Essay

The AI Sandwich

AI is good at writing code. It is bad at writing the same code twice.

For the past two years I have been watching teams adopt AI coding tools and ship more services per week than they ever did. The same teams have been quietly drifting. Every new service has slightly different auth wiring, slightly different log formatting, slightly different audit trails. Each version is reasonable on its own. None of them match each other.

This is fine if you ship one service. It is a real problem if you ship fifty.

I built FixedCode because I think the fix is structural. The architecture I landed on is something I call the AI sandwich, and it is the rest of this post.

Two kinds of code

Every backend service contains two kinds of code, and they want different things from a generator.

The first is structural code: authentication, logging, persistence, audit trails, event publishing, migrations, tests for all of it. This code should be functionally identical across every service in the org. If your OrderService and your InvoiceService handle auth differently, you have a bug. Possibly a security bug.

The second is business logic: validation rules, pricing functions, integrations with whatever third-party API your industry happens to use. This code is, by definition, different in every service. That is the point.

Existing AI coding tools generate both kinds with the same machinery. You ask for “an order management service with validation and pagination” and the model writes you a service. The pricing function looks reasonable.

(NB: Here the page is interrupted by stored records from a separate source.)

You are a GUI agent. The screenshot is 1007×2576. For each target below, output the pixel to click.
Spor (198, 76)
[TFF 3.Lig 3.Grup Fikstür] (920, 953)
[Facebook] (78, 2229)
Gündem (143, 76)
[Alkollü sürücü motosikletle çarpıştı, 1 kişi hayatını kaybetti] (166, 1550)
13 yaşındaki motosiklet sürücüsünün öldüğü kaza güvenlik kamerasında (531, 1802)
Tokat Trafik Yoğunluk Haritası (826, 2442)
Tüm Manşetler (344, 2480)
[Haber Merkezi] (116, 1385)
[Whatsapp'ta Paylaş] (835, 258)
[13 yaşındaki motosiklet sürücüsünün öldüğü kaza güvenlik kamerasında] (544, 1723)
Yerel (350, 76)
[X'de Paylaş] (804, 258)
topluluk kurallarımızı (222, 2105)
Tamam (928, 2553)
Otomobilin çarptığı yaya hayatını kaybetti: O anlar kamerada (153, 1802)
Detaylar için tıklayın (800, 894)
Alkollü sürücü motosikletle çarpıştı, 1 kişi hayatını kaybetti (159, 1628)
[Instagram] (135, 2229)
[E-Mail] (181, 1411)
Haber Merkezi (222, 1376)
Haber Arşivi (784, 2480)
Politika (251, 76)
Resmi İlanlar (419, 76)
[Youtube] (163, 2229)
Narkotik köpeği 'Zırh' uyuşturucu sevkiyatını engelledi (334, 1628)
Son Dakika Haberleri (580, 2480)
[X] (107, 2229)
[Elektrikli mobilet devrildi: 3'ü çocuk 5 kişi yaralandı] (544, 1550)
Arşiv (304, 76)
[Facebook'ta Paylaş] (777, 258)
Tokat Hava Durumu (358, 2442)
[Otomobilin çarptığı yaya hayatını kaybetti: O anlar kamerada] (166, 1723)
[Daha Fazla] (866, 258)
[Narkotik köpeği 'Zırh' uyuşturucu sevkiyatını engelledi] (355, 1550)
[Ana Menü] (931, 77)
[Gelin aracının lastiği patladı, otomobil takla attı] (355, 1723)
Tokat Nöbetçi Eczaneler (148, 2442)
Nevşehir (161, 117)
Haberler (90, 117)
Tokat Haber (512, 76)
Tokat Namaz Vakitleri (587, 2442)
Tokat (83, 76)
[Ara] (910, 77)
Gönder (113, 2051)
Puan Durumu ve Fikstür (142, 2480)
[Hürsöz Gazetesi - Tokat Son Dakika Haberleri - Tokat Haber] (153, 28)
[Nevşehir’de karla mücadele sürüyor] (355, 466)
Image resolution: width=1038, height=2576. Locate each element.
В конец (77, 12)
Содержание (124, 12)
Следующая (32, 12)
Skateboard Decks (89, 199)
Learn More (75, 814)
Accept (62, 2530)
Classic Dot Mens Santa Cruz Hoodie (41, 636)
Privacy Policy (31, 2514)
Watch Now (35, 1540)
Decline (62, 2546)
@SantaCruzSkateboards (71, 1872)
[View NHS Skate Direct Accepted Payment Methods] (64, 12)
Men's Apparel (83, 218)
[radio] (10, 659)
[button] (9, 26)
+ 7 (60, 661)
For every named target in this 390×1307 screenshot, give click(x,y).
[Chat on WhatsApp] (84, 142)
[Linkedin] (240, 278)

The auth code is also reasonable. It is not the same as the auth code in the other forty-seven services your org has shipped this quarter.

That is the whole problem in one sentence.

What scaffolding got right

Deterministic scaffolding has been around for ever. Yeoman, Cookiecutter, Rails generators, Backstage, every reasonably-sized company's internal tools. Same shape every time: write some templates, parameterise them, run a generator, get a project skeleton.

What scaffolding got right is the property AI lacks: same input, same output. Review the template once and you have reviewed every service generated from it.

What scaffolding got wrong

The interface is hostile. Writing YAML to describe a service that does not exist yet is tedious, and tedium is exactly what AI is good at relieving.

Maintaining the templates is worse. Anyone who has tried to keep an org-wide cookiecutter alive for eighteen months knows it slowly turns into a second job.

And most scaffolding is fire-and-forget. You generate the project skeleton and the generator walks away. When you improve the template six months later there is no path to ship the improvement to existing services. They have forked. Backstage tried to solve this with templated software catalogues, but the experience is still substantively that you generate, you customise, and the template's connection to the output is severed.

You already trust some of this

Most engineers already trust deterministic codegen for one thing: API clients. You write an OpenAPI spec, you run openapi-generator, and you get a typed client in TypeScript or Kotlin or Python. Every team gets the same client for the same API. Nobody hand-rolls HTTP code, because the spec to client transformation is too obviously a function to do by hand.

OpenAPI works because the contract between the spec and the generated code is unambiguous, the regeneration loop is fast, and the cost of a hand-edit is so high that nobody is tempted. None of that is unique to HTTP. The same property is available for auth, persistence, event publishing, audit, and the rest of the structural layer. You just need a generator that handles them with the same discipline. That is what FixedCode is. The AI sandwich is what you do once you have one.

The sandwich

The architecture is to put deterministic generation between two layers of AI.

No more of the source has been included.